Figure 4. A role for TGFβ-1 in the MPL W515L induced chemotaxis.

A. The effect of inhibitor treatment on chemokinesis in MPL W515L was assessed. Cells were pre-incubated with inhibitors for 2 hours before undertaking the motility assay. 10⁵ cells were used and the number of cells migrating into the bottom well counted after 6 hours incubation. Results are the mean ± SEM of at least three experiments. Inhibitors used were 50 μM INCB018424 (JAK2 inhibitor), 5μM LY364947 (TGFβ inhibitor), 10μM LY294002 (PI3K inhibitor), 20μM SU6656 (Src inhibitor) and 10μM U0126 (MEK 1/2 inhibitor).
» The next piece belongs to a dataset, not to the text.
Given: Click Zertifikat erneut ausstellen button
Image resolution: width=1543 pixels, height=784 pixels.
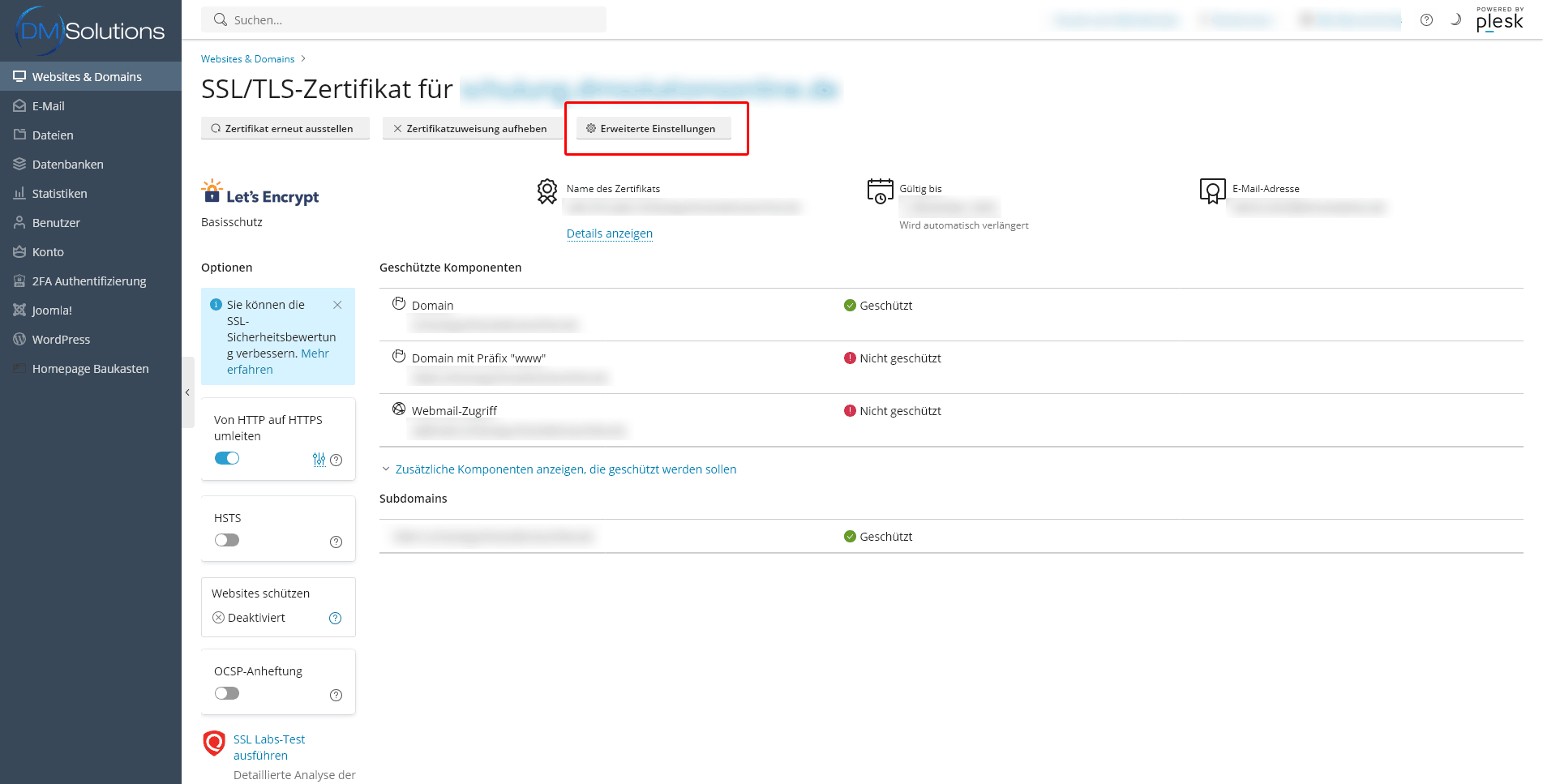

Cell viability was greater than 90% prior to and post the migration assay. B. The levels of TGFβ-1 were measured in culture supernatants from parental Ba/F3, MPL W515L, THOC5 Y225F and MPL W515L co-transfected with THOC5 Y225F expressing cells using the Quantikine ELISA from R&D systems. Results are displayed as pg/ml of cell culture supernatant +/−SEM (n = 3). The levels of SMAD7 C., SMAD2 and phospho S465/467 SMAD2 D. expression in Ba/F3 and MPL W515L expressing cells was assessed by western blot. E. Chemokinesis was measured using Boyden chamber assays in parental Ba/F3 cells and MPL W515L expressing cells with 5ng/ml TGFβ added to either the top well (+/−) bottom well (−/+) or both wells (+/+). Results shown are the number of cells migrating (mean ± SEM, n = 3). The results of a t-test against MPL W515L no addition (A) Ba/F3 (B) or no addition (E) are shown and represented by; * < 0.05, ** < 0.01, *** < 0.001.